## BEGIN Reading passage

We're very focused on keeping our debt metrics in line, particularly in preparation for a potential lower for longer price environment. As we've discussed, our plan for 2016 is to align CapEx with EBITDAX and maintain debt metrics near current levels going forward. I'll briefly summarize the already announced bank redetermination.
Commitments on our revolver will remain unchanged at $1.5 billion. The borrowing base was reduced to $2 billion from $2.4 billion, largely due to the adjustment from the midyear Mid-Con asset sale for $324 million. So we've ample liquidity, with only $184 million drawn as of the end of the third quarter.
So with that, I'll turn the call back over to Jay to discuss more detail on operations and execution.
Jay?.
Thank you, Wade. So I'm now on slide number eight. As Wade mentioned, we're seeing tangible evidence of our improving drilling efficiency in our DUC well count. We're also making great progress in making better wells through optimizing our landing zones within the reservoir intervals we're pursuing and optimizing completions in those zones.
Our core development assets all have either thick pay or multi-pay opportunities which are particularly amenable to disciplined exploitation through technology application and repetition. I'd just like to review some of our results so far this year for you.
So let's start with our operated Eagle Ford programs, our biggest program in the company, and details are on slide nine.
On average, we're drilling about 14% faster per foot of measured depth on these wells than we were a year ago, which if you think about it is really a remarkable year-over-year improvement given the maturity of our program in that area.
We actually apply a lot of techniques from Lean Sigma manufacturing in our drilling efforts there and it really has been paying off for us in reducing variability and improving time to depth. Total drilling cost per lateral foot is now down almost 30% versus cost a year ago. Our completion efficiency and costs are also showing dramatic improvements.
Total completion costs per lateral foot are now down 54% for total completions from our 2014 average. Overall, our drilling and completion costs per lateral foot in the operated Eagle Ford are down 46% plus from levels of a year ago.
And we've talked a lot about how our wells in the Eagle Ford are getting better as well and I'm going to show you some more details on that here in just a minute. Turning to the Bakken/Three Forks operating area. We again continue to make progress on drilling our wells much more quickly.

## END Reading passage

Please reproduce the part of the earnings call transcript from "Commitments on our" up to and including "operations and execution.".

## BEGIN Data extract

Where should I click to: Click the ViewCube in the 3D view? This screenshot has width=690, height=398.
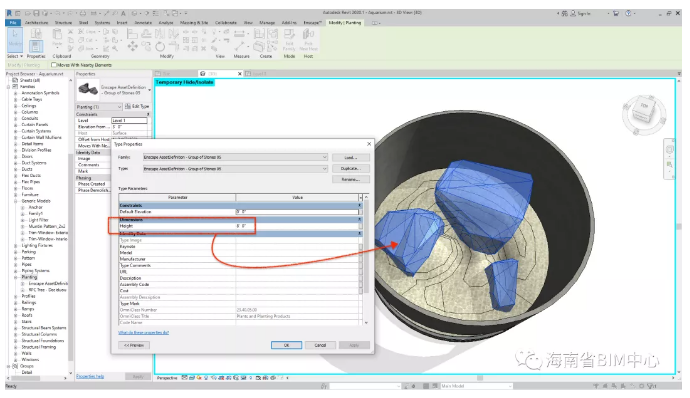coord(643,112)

## END Data extract
## BEGIN Data extract

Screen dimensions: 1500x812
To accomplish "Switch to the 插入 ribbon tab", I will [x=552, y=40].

## END Data extract
## BEGIN Data extract

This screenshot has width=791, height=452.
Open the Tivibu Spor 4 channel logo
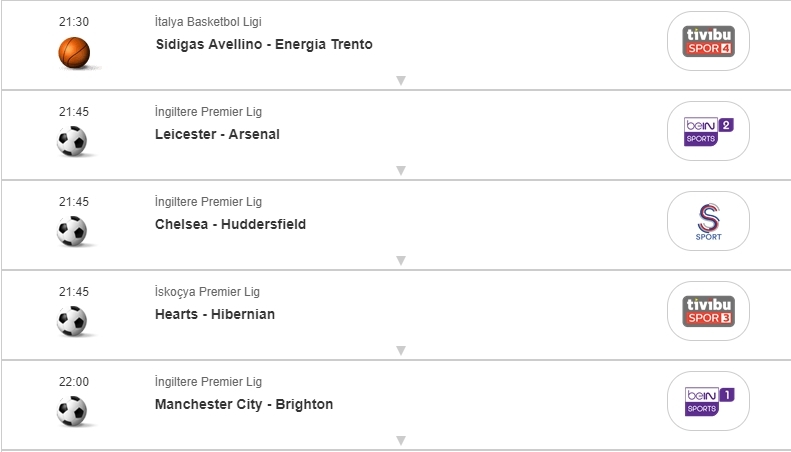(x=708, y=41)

## END Data extract

Written reply:
Commitments on our revolver will remain unchanged at $1.5 billion. The borrowing base was reduced to $2 billion from $2.4 billion, largely due to the adjustment from the midyear Mid-Con asset sale for $324 million. So we've ample liquidity, with only $184 million drawn as of the end of the third quarter.
So with that, I'll turn the call back over to Jay to discuss more detail on operations and execution.